Provided text:
* * * * *
What you need is essentially a good model for the "switching time" of a call from good to bad. When designing a model it is most useful to start from an ideal situation and then approximate that using the data at hand. The following are just my own thoughts, read them critically. :)

**Ideal model**

The scope is to statistically see if $\mu=40$ is a good value for the average time within which calls don't change their status from bad to good. Let $Z_{it}$ be the $t$'th call from number $i$ and $X_{it}$ the time between this and the previous call, i.e. $X_{it}=time(Z_{t})-time(Z_{t-1})$ ($X_{i0}$ doesn't exist), with $Z_{it}\in \{good,bad\}$. Ideally, we would know the true classification of each call, i.e. $Z_{it}$. Then, since we want to test only how fast bad calls turn to good calls, we would take all the times between consecutive calls which switched from good to bad, i.e. the set $\mathcal{X}_{bad \to good}=\mathcal{X}= \{ X_{it}:Z_{it-1}=bad \ \land\ Z_{it}=good \}$. We can argue that we can assume that $X_{it} \sim iid(\mu,\sigma^2)$ across $t$, since there's no reason why the time between a bad and a good call should influence the next one. Across the callers $i$ however, each can have different calling reasons and thus require more/less urgent responses leading to different $\sigma_i^2$. If so, then we could do the test for each class of callers. For simplicity let's assume the same behavior across all callers. Then, assuming by the CLT that the mean $\bar{\mathcal{X}}\overset{a}{\sim}N(\mu,s^2/n)$, where $n$ is the number of elements in $\mathcal{X}$, we could build a test statistic:

$$
t=\frac{\bar{\mathcal{X}}-\mu}{s/\sqrt{n}}\sim N(0,1)
* * * * *
Word and element location records:
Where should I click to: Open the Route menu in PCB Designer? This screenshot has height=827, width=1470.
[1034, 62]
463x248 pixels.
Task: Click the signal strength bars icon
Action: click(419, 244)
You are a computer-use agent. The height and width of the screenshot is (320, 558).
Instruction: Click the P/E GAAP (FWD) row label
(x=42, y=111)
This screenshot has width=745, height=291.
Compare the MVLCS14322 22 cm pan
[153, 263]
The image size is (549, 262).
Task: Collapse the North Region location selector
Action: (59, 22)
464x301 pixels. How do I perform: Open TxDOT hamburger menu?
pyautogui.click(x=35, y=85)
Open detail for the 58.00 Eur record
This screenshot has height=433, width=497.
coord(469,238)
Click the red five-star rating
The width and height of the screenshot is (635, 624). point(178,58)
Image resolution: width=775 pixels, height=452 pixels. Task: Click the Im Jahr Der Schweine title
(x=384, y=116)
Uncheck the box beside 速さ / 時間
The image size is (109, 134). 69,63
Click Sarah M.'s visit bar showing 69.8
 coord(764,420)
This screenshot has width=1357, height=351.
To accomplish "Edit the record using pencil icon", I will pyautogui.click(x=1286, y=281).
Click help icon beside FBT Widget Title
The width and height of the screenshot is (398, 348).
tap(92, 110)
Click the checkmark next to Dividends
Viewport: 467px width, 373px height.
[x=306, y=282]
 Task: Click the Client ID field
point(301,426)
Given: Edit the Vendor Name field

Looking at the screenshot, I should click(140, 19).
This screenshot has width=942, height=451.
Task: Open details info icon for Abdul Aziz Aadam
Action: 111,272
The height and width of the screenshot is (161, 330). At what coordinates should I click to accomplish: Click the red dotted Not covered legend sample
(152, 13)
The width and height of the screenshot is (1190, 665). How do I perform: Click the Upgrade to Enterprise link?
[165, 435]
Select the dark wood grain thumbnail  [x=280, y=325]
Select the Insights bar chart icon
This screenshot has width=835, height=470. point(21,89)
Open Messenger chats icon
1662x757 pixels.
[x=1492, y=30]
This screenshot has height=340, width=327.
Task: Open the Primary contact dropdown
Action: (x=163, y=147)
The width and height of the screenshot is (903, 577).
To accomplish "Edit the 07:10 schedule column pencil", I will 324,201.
* * * * *
Job 1:
Copy the stretch of the passage on switching times from "What you need" through "them critically. :)".
Job 2:
Repeat word for word the stretch of rows from the line containing "This screenshot has width=1357, height=351." through the final row.
These rows are unrelated to the passage on switching times.

Written solution 1:
What you need is essentially a good model for the "switching time" of a call from good to bad. When designing a model it is most useful to start from an ideal situation and then approximate that using the data at hand. The following are just my own thoughts, read them critically. :)

Written solution 2:
This screenshot has width=1357, height=351.
To accomplish "Edit the record using pencil icon", I will pyautogui.click(x=1286, y=281).
Click help icon beside FBT Widget Title
The width and height of the screenshot is (398, 348).
tap(92, 110)
Click the checkmark next to Dividends
Viewport: 467px width, 373px height.
[x=306, y=282]
 Task: Click the Client ID field
point(301,426)
Given: Edit the Vendor Name field

Looking at the screenshot, I should click(140, 19).
This screenshot has width=942, height=451.
Task: Open details info icon for Abdul Aziz Aadam
Action: 111,272
The height and width of the screenshot is (161, 330). At what coordinates should I click to accomplish: Click the red dotted Not covered legend sample
(152, 13)
The width and height of the screenshot is (1190, 665). How do I perform: Click the Upgrade to Enterprise link?
[165, 435]
Select the dark wood grain thumbnail  [x=280, y=325]
Select the Insights bar chart icon
This screenshot has width=835, height=470. point(21,89)
Open Messenger chats icon
1662x757 pixels.
[x=1492, y=30]
This screenshot has height=340, width=327.
Task: Open the Primary contact dropdown
Action: (x=163, y=147)
The width and height of the screenshot is (903, 577).
To accomplish "Edit the 07:10 schedule column pencil", I will 324,201.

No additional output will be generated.